Abramsky has published over two hundred publications and his h-index was 57 as of October 2019.
- 1986. Strictness analysis for higher-order functions. (with GL Burn, C Hankin). Science of Computer Programming.
- 1990. The Lazy Lambda Calculus. Research Topics in Functional Programming.
- 1993. Computational Interpretations of Linear logic. in Theoretical Computer Science 111
- 1994. Domain Theory. (with A Jung). in Handbook of Logic in Computer Science 3.
- 1996. Interaction categories and the foundations of typed concurrent programming. (with S Gay and R Nagarajan). NATO ASI SERIES F COMPUTER AND SYSTEMS SCIENCES 152
- 1997. Specifying interaction categories. (with D Pavlović). Category Theory and Computer Science
- 2002. Geometry of interaction and linear combinatory algebras. (with E Haghverdi and P Scott). Mathematical Structures in Computer Science 12 (5)
- 2003. Sequentiality vs. concurrency in games and logic. Mathematical Structures in Computer Science 13 (4)

Some of the later works of Abramsky include:
- 2010. Introduction to categories and categorical logic. (with N. Tzevelekos). In New Structures for Physics. Springer.
- 2012. Logical Bell Inequalities. (with Lucien Hardy). In Physical Review A. Vol. 85. No. ARTN 062114.
- 2013. Robust Constraint Satisfaction and Local Hidden Variables in Quantum Mechanics. (with G. Gottlob and P. Kolaitis). IJCAI.

==Awards and honours==
Abramsky is a Fellow of the Royal Society (2004), a Fellow of the Royal Society of Edinburgh (2000), and a Member of Academia Europaea (1993). He is a member of the editorial boards of the North Holland Studies in Logic and the Foundations of Mathematics, and of the Cambridge Tracts in Theoretical Computer Science. He was general chair of LiCS 2000–2003, and is a member of the LiCS Organizing Committee.

- He was awarded the EATCS Award in 2024 which is given for contributions to theoretical computer science over a life long career. Among his work mentioned in the laudation are his contributions to domain theory, game semantics, and categorical approach to quantum computation and information.
- He was elected Fellow of ACM (2014) For contributions to domains in logical form, game semantics, categorical quantum mechanics, and contextual semantics.
- He was awarded the BCS Lovelace Medal in 2013
- Three of his papers won the LiCS Test-of-Time award (a 20-year retrospective):
  - Samson Abramsky. "Domain theory in Logical Form" (1987). The award was presented at LiCS 2007.
  - Samson Abramsky, Kohei Honda and Guy McCusker. "A Fully Abstract Game Semantics for General References" (1998). The award was presented at LiCS 2018.
  - Samson Abramsky and Bob Coecke. "A categorical semantics of quantum protocols." (2004). The award was presented at LiCS 2024.

Data items:

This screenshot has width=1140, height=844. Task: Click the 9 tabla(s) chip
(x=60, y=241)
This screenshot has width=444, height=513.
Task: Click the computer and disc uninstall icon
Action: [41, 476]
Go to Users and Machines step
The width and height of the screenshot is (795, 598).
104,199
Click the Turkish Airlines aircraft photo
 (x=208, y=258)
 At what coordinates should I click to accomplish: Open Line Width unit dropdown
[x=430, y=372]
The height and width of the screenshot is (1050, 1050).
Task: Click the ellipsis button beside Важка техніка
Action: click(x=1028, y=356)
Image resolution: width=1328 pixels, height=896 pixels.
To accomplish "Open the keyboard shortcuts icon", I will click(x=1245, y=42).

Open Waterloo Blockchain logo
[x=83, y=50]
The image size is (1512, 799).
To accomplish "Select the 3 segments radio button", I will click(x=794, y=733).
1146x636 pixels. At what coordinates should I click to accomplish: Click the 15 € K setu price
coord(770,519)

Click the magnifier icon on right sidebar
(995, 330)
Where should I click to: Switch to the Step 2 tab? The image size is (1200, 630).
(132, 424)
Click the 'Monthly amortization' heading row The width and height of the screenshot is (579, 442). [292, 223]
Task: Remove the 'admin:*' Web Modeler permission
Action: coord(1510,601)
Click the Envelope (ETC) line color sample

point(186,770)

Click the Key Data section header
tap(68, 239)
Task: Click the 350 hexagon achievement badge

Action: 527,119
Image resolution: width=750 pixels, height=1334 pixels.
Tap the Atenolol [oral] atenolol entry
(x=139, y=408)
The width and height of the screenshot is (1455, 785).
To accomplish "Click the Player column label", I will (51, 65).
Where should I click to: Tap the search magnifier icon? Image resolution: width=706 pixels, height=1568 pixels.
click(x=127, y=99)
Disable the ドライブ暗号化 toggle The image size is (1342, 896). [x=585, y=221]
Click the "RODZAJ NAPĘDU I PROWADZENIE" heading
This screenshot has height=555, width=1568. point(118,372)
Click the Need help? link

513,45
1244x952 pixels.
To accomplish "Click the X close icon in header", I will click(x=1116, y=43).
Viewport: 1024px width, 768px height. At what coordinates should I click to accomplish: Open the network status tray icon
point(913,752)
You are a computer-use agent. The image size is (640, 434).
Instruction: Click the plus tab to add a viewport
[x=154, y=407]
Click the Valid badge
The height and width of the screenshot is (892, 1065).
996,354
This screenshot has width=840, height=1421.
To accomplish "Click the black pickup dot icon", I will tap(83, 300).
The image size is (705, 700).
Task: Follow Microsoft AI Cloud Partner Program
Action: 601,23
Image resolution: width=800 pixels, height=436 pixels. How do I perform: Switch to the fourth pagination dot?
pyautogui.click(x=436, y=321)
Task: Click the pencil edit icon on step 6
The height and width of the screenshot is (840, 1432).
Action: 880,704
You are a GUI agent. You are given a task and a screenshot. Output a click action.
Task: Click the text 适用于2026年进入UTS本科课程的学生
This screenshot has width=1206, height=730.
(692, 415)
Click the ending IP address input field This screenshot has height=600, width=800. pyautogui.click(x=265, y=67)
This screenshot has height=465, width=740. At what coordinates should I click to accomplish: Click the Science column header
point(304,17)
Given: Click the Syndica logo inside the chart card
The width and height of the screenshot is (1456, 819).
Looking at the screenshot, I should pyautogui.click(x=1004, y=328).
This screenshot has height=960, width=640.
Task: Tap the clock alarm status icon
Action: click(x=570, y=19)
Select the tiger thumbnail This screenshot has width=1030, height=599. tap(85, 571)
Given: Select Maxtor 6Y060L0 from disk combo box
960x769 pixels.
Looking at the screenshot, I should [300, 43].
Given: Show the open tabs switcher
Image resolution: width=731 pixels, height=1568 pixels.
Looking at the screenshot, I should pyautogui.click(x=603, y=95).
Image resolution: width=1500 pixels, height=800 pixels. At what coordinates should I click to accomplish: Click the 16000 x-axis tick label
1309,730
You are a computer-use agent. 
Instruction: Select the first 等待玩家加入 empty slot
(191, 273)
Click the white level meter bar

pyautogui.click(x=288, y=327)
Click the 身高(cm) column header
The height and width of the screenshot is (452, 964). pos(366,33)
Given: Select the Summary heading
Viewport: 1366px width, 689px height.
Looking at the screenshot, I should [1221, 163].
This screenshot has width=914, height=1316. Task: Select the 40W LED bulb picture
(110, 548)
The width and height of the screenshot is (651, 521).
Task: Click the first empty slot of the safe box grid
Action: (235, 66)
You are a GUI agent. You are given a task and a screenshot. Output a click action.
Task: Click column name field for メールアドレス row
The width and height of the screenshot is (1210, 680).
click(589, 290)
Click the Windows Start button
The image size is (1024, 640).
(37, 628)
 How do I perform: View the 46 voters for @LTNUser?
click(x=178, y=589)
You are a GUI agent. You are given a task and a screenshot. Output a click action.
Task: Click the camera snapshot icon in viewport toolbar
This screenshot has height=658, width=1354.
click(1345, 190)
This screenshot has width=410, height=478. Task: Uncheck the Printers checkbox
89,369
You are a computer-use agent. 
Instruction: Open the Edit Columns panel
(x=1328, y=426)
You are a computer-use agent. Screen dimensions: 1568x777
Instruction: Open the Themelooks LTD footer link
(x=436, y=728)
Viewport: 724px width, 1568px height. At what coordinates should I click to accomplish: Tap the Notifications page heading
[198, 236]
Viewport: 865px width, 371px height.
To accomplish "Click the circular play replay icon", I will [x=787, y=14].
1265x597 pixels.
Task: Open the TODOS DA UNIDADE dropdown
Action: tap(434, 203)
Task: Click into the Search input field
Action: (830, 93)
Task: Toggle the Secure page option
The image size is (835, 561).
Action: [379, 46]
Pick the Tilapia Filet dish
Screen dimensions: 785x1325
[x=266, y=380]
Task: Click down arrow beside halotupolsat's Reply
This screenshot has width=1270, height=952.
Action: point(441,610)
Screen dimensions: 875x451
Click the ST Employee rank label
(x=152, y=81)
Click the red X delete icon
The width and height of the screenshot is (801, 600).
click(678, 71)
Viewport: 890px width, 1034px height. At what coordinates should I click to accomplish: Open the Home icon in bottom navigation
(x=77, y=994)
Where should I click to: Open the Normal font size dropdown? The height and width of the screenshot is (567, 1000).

§ What this task involves: In the text about Samson Abramsky, rewrite the part from "- Samson Abramsky, Kohei" up to and including "at LiCS 2018.", replacing "Guy McCusker" with "G. McCusker".

§ Solution:
- Samson Abramsky, Kohei Honda and G. McCusker. "A Fully Abstract Game Semantics for General References" (1998). The award was presented at LiCS 2018.